Codifying Authentication for Terraform Cloud in an AWS Control Tower Environment

I recently stumbled upon an old diagram I drew to document part of our platform at MyBuilder.com, and this got me thinking it could be useful to share publicly. Let’s see…

The diagram shows a number of AWS accounts used to run applications on Lambda, with access granted to Terraform Cloud and GitHub Actions via IAM users. We use Terraform to provision supporting infrastructure like networks and databases, and we use the Serverless framework to create runtime resources like Lambda functions.

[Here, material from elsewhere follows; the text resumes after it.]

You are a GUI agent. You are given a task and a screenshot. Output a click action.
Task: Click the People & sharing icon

What the diagram doesn’t show is that we manage the accounts with AWS Control Tower, and what I want to share is how we handle authentication for Terraform across a multi-account Control Tower environment.

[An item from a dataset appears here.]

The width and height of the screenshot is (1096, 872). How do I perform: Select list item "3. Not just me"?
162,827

Note that this post is specific to Terraform Cloud, where a backend configuration similar to the following is used:

terraform {
  backend "remote" {
    organization = "MyBuilder"

    workspaces {
      name = "some-app-prod"
    }
  }
}

If you use Terraform CLI then the OIDC protocol (OpenID Connect) is another option worth considering, but at the time of writing this is not supported by Terraform Cloud. Instead, the process described here requires an IAM user with an access key in the root AWS account. We’ll authenticate as this user and use the STS AssumeRole action to access the child accounts.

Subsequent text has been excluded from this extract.